This week, the United Nations began training officials from 19 African countries on how to negotiate a trade deal. Their bargaining skills are crucial right now to complete an ambitious project launched in June by the African Union: the creation of a free-trade zone from Cairo to Cape Town in the next two years.
The continent’s dream of economic integration, dating back at least 35 years, is hardly new. But the urgency is. With free-trade pacts in the works between Europe and the United States, and among 12 countries of the Pacific Rim, African nations realize they must boost trade among themselves.
Only 10 to 12 percent of Africa’s trade is across its internal borders, far lower than in other regions and a sure sign of protectionism. And tariffs between African states are far higher than on goods imported from outside the continent.
“African countries are going to have a hard time to compete globally without regional integration,” said Jendayi Frazer, former US assistant secretary of State for African affairs, at a conference last week.
The African Union’s effort is also driven in part by a rising middle class that is digitally connected to the world. AU leaders talk of “the idea of Africa” in a way that European leaders talked about “the idea of Europe” more than 70 years ago while forming an economic union.
The AU knows it must carefully break down trade barriers. Latin America tried and failed to create a trade union in the 1990s while Southeast Asian nations have struggled for decades to lower their trade barriers. For now, the AU is starting with only 26 of its 54 member countries, or those that are already in one of three regional trade blocs (that have been largely unsuccessful). The proposed trade bloc, known as Tripartite Free Trade Area, would extend from Egypt to South Africa and have a population of 632 million with a combined gross domestic product of $1.3 trillion. Eventually, other states would join to form a body called the Continental Free Trade Area.

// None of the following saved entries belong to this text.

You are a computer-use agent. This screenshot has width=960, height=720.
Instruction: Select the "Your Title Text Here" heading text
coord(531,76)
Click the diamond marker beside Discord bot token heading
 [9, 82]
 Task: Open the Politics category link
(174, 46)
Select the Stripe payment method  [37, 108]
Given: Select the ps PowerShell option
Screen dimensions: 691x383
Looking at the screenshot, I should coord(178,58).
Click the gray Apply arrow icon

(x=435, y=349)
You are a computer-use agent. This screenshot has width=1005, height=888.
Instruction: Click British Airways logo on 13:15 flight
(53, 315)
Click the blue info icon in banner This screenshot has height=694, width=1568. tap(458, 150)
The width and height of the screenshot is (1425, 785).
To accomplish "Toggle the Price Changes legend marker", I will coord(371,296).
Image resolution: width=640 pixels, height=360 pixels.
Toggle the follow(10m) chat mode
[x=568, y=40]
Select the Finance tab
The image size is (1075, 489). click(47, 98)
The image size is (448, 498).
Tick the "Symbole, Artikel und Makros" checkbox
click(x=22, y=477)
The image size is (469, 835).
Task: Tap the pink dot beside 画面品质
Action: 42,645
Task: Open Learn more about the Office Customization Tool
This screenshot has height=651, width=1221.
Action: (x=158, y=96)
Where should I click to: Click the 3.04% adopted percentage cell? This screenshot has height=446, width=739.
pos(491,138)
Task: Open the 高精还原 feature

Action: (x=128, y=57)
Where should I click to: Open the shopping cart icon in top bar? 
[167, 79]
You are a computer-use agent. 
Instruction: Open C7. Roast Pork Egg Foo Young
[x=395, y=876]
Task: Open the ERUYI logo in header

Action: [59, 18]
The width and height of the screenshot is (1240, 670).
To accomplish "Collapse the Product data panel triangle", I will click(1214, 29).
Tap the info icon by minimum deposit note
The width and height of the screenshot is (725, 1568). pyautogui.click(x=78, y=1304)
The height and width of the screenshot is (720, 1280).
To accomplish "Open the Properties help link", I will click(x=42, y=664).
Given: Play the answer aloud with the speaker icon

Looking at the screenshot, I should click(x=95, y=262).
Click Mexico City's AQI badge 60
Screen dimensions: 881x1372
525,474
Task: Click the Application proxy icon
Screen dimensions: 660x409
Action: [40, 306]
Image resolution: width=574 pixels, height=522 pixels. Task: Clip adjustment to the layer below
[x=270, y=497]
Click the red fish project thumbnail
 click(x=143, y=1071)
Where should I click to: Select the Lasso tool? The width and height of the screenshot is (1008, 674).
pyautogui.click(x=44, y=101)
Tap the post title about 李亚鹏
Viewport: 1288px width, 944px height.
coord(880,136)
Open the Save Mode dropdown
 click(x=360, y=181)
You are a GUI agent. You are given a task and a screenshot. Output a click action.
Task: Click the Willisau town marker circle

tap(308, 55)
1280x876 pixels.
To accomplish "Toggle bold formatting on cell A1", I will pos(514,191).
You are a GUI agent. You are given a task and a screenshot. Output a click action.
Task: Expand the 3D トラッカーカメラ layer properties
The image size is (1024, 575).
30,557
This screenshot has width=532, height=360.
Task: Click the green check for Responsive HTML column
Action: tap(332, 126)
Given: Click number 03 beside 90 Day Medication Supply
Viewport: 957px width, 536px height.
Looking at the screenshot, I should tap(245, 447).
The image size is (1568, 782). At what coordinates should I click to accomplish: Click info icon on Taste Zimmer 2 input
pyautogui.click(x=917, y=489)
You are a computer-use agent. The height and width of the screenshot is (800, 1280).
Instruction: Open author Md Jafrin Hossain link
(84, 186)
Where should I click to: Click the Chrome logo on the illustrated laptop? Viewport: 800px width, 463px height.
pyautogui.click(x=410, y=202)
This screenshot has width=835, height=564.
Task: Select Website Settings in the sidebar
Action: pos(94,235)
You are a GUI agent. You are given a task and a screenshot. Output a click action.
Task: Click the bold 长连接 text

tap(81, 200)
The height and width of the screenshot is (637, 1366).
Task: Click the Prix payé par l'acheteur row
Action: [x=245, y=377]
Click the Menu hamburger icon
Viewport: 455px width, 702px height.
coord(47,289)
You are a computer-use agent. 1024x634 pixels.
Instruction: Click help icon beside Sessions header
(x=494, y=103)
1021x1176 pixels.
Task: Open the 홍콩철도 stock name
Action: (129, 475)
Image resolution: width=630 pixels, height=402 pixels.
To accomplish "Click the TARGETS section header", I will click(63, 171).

Yet to succeed, this trade grouping would eventually need to rely on higher standards of political governance. As the European Union learned by the 1990s, trade is linked to such issues as labor standards, political freedoms, and environmental protections. In fact, the EU decided in 1993 to lay down sweeping democratic standards for the entry of any new member, or what is known as the “Copenhagen criteria.”
Trade is not value free, as it requires qualities such as trust and equality. Democracy is the best safeguard for maintaining open trade between countries. As Africa starts a journey toward economic union, it must also prepare to better implement the ideals on democratic governance of its individual states.